CMOS scaling has been the backbone of the overall logic roadmap for decades, but it is reaching its physical limits while also imposing ever more constraining design restrictions. This has triggered a critical need for new device architectures and integration concepts to be able to continue delivering profitable node-to-node scaling gains and to help preserve the industry’s power-performance-area-cost metrics. From the transistor’s perspective, vertically stacked lateral nanosheet (NS) FETs, with a gate-all-around (GAA) configuration, are widely regarded as the most promising and mature option to replace finFETs. Reduced gate lengths should be feasible thanks to their improved electrostatics, thus allowing further scaling of the contacted-gate-pitch and of the cell height via a reduced number of metal tracks. Other key characteristics include high design flexibility, with various NS widths possible on a given wafer, and larger drivability per layout footprint by increasing the number of vertically stacked NS per device and/or using wider NS [1,2] (Fig.1). An extension of this technology could in principle be envisioned by strongly reducing the p-n separation in the so-called forksheet configuration [3]. Beyond that, the concept of stacking devices with different polarity on top of each other is also being looked at [4,5]. Other future technology candidates include FETs with vertical transport [6] and non-silicon channels [7]. Each new architecture will have its own specific challenges such as the internal routeability for stacked structures in functional logic blocks (e.g., standard cell or SRAM) but, in general, many elements can be shared by the various branches of the NS family of devices.
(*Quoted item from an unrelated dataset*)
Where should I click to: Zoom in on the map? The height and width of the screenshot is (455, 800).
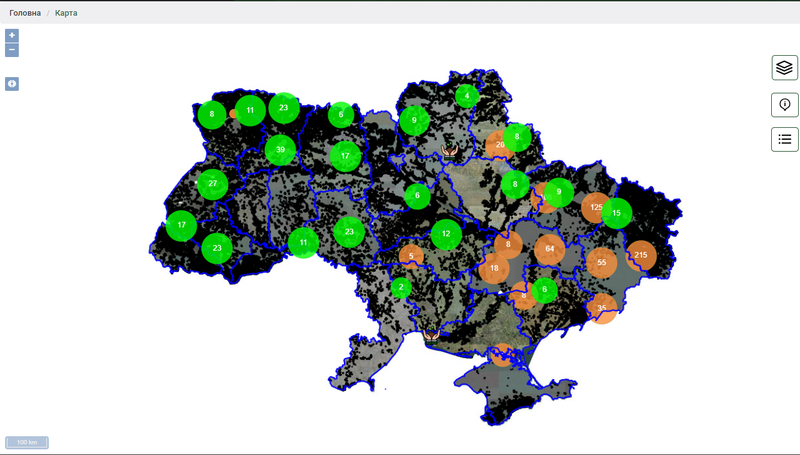pos(12,35)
Overall, a careful balance between drive strength and capacitance is required in NS FETs engineering. In particular, the presence of dielectric inner spacers in-between vertically stacked nanosheets is a critical element, also as it leads to a different growth regime for the source/drain (S/D) epi as compared to the situation in finFETs [8]. This is an important differentiator as channel strain induced by S/D has been traditionally used to boost device performance. The feasibility of continuing using process-induced stress techniques for mobility enhancement is in fact a key challenge for several new architectures, namely for the top device in stacked structures or when S/D are placed in different vertical levels. Moreover, faced with power scaling stagnation, cold computing is also becoming an attractive option to consider for enabling high performance boosting in an energy efficient way. Our results confirm improved DC properties for NS FETs (e.g., subthreshold swing (SS), mobility), with similar mechanisms responsible for their noise behavior at room and low temperatures (300K (RT), 78K) [9].

In addition to the need for the introduction of new transistor technologies, given the increased complexity and cost in back-end-of-line processing, it has also become ever more pressing to address both wiring and power delivery network (PDN) bottlenecks to take full advantage of the scaling performance benefits at transistor level. The concept of moving the PDN to the wafer’s backside (BS) such that it can alleviate routing congestion on its frontside (FS) has been recently gaining traction [10,11]. This is illustrated in Fig.2 wherein, by combining logic and 3D technologies, both wafer sides are used. In our work, after frontside processing, device and carrier wafers are bonded at RT, including a 523K post-bond anneal. Extreme wafer thinning is then implemented prior to nano-through-silicon-vias (n-TSV) definition (landing on the metal-1 level (M1) in the frontside) and backside metallization. Evaluating the impact on scaled transistors from BS processing, our results show similar p/n threshold voltages (V_Ts) can be obtained with an extra sinter at the end of fabrication. Inclusion of an additional high-pressure H₂-anneal prior to the final sinter is also seen to help lower the SS values for pmos without significant I_OFF effect. Reliability-wise, constant ramped voltage stress measurements also show no BTI degradation for p/nmos, with additional indication of potential benefits by the final anneal(s) treatment selection. These findings are further corroborated by LF-noise analysis.

References

[1] N. Loubet et al., VLSI Tech. Dig., 2017, p.230.

[2] A. Veloso et al., SSDM Tech. Dig., 2019, p.559.

[3] P. Weckx et al., IEDM Tech. Dig., 2019, p.871.

[4] W. Rachmady et al., IEDM Tech. Dig., 2019, p.697.

[5] C.-Y. Huang et al., IEDM Tech. Dig., 2020, p.425.

[6] A. Veloso et al., IEDM Tech. Dig., 2019, p.230.

[7] P.-C. Shen et al., Nature, 2021, Vol.593, p.211.

[8] G. Eneman et al., ECS Trans., 2020, Vol.98(5), p.253.

[9] B. Cretu et al., EuroSOI-ULIS Tech. Dig., 2021.

[10] A. Veloso et al., VLSI Tech. Dig., 2021, TFS2-6.

[11] https://www.intel.com/content/www/us/en/events/accelerated.html.